- Born: Segun Ogunsanya 1966 (age 59–60) Ogun State, Nigeria
- Education: Obafemi Awolowo University (Bachelor of Science in Electrical and Electronic Engineering) Institute of Chartered Accountants of Nigeria (Chartered Accountant)
- Occupations: Engineer and corporate executive
- Years active: 1995 - present
- Title: Chief executive officer of Airtel Africa: designate, effective 1 October 2021.
- Predecessor: Raghu Mandava

= Segun Ogunsanya =

Nigerian electrical and electronics engineer and business executive

Segun Ogunsanya is the managing director and chief executive officer of Airtel Nigeria, subsidiary of the Indian telecommunications conglomerate, with subsidiaries in 14 Sub-Saharan African countries.

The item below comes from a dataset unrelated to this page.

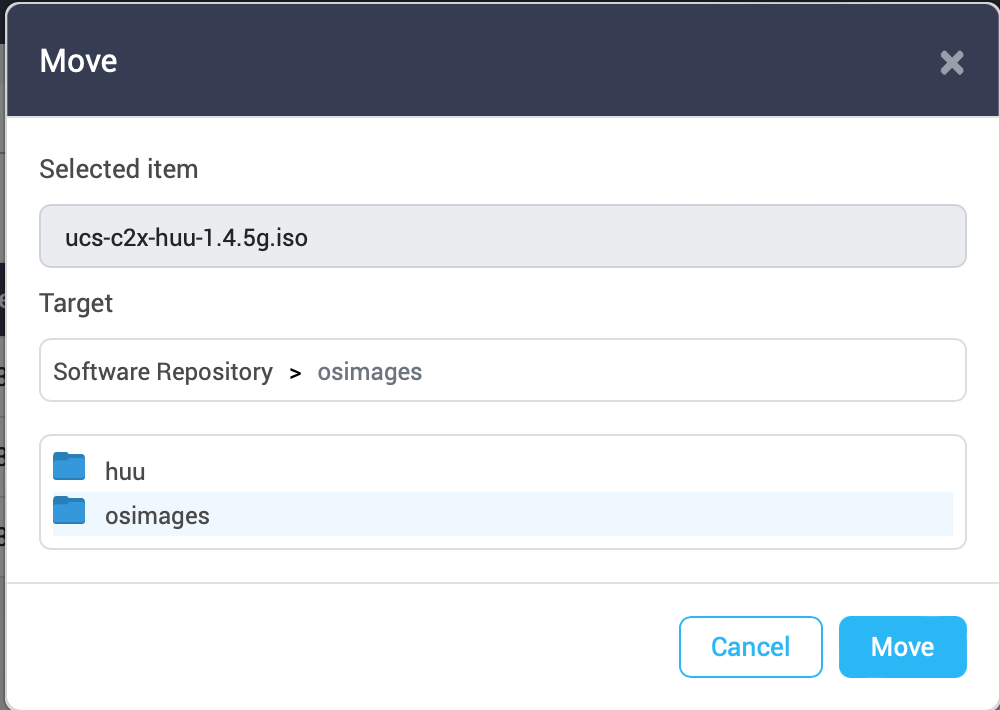Click osimages in the target breadcrumb
This screenshot has height=710, width=1000.
coord(370,372)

In April 2021, Ogunsanya was appointed as the designated chief executive officer of Airtel Africa, the African subsidiary that includes all the 14 sub-Saharan African markets. His appointment to this position took effect from 1 October 2021.

== Education ==
Ogunsanya holds a Bachelor's degree in Electrical and Electronic Engineering obtained from the University of Ife (now Obafemi Awolowo University), in 1987. He is also a Chartered Accountant, recognized by the Institute of Chartered Accountants of Nigeria.

== Career ==
In 1999, he served as general manager and chief executive of Coca-Cola Ghana and later as the chief executive officer of Coca-Cola Sabco, Kenya, in 2010. He was managing director and head of retail banking operations of Ecobank Transnational Inc. from 2008 to 2009.

Ogunsanya was the managing director at Nigerian Bottling Company Plc from September 2011, to December 2012. He was appointed CEO of the Nigerian operation of Bharti Airtel, on 26 November 2012.

In April 2021, he was designated as the next managing director and chief executive office of Airtel Africa Plc., effective 1 October 2021. He will be succeeded by C. Surendran as Managing Director and Chief Executive Officer of Airtel Nigeria with effect from 1 August 2021. In his new position, Ogunsanya will replace Raghu Mandava, who will go into retirement. Mandava will be available to assist the board, the chairman and the CEO of Airtel Africa Plc., as needed, for the nine months beginning October 2021.